Reproduce the listing below, swapping every occurrence of "Locate an element on the screen" for "Find an element in the screenshot" and leaving all other text unchanged.

[START OF Stored data]

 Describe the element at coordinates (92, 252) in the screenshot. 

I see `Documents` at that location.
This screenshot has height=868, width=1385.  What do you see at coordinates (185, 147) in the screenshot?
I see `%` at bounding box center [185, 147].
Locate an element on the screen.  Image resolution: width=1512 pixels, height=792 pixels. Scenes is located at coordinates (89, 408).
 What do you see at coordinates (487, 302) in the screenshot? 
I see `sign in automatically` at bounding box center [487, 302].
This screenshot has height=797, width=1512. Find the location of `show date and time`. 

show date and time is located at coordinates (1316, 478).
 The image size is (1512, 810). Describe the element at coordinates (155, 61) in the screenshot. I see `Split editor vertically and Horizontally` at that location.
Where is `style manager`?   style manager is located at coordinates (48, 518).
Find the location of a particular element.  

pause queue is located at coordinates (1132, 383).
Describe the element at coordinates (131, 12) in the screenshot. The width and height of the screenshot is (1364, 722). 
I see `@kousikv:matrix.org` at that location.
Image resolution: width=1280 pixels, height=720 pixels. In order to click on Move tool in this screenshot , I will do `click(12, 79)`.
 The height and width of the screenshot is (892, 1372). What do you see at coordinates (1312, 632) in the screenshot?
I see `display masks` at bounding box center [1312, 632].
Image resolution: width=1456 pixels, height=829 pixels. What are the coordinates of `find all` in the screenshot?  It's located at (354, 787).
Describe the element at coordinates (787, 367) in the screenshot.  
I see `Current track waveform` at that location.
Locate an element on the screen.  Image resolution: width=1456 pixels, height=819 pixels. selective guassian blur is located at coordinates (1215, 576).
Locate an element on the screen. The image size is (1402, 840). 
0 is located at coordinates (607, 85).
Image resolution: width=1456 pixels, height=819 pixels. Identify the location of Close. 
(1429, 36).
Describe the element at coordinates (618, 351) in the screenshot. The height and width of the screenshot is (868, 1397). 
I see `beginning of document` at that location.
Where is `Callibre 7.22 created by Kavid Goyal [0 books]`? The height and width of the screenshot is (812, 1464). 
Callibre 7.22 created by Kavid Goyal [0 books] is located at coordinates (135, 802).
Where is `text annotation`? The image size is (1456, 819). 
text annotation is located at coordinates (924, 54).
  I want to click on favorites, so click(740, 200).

[END OF Stored data]

> Completed task
 Describe the element at coordinates (92, 252) in the screenshot. 

I see `Documents` at that location.
This screenshot has height=868, width=1385.  What do you see at coordinates (185, 147) in the screenshot?
I see `%` at bounding box center [185, 147].
Find an element in the screenshot.  Image resolution: width=1512 pixels, height=792 pixels. Scenes is located at coordinates (89, 408).
 What do you see at coordinates (487, 302) in the screenshot? 
I see `sign in automatically` at bounding box center [487, 302].
This screenshot has height=797, width=1512. Find the location of `show date and time`. 

show date and time is located at coordinates (1316, 478).
 The image size is (1512, 810). Describe the element at coordinates (155, 61) in the screenshot. I see `Split editor vertically and Horizontally` at that location.
Where is `style manager`?   style manager is located at coordinates (48, 518).
Find the location of a particular element.  

pause queue is located at coordinates (1132, 383).
Describe the element at coordinates (131, 12) in the screenshot. The width and height of the screenshot is (1364, 722). 
I see `@kousikv:matrix.org` at that location.
Image resolution: width=1280 pixels, height=720 pixels. In order to click on Move tool in this screenshot , I will do `click(12, 79)`.
 The height and width of the screenshot is (892, 1372). What do you see at coordinates (1312, 632) in the screenshot?
I see `display masks` at bounding box center [1312, 632].
Image resolution: width=1456 pixels, height=829 pixels. What are the coordinates of `find all` in the screenshot?  It's located at (354, 787).
Describe the element at coordinates (787, 367) in the screenshot.  
I see `Current track waveform` at that location.
Find an element in the screenshot.  Image resolution: width=1456 pixels, height=819 pixels. selective guassian blur is located at coordinates (1215, 576).
Find an element in the screenshot. The image size is (1402, 840). 
0 is located at coordinates (607, 85).
Image resolution: width=1456 pixels, height=819 pixels. Identify the location of Close. 
(1429, 36).
Describe the element at coordinates (618, 351) in the screenshot. The height and width of the screenshot is (868, 1397). 
I see `beginning of document` at that location.
Where is `Callibre 7.22 created by Kavid Goyal [0 books]`? The height and width of the screenshot is (812, 1464). 
Callibre 7.22 created by Kavid Goyal [0 books] is located at coordinates (135, 802).
Where is `text annotation`? The image size is (1456, 819). 
text annotation is located at coordinates (924, 54).
  I want to click on favorites, so click(740, 200).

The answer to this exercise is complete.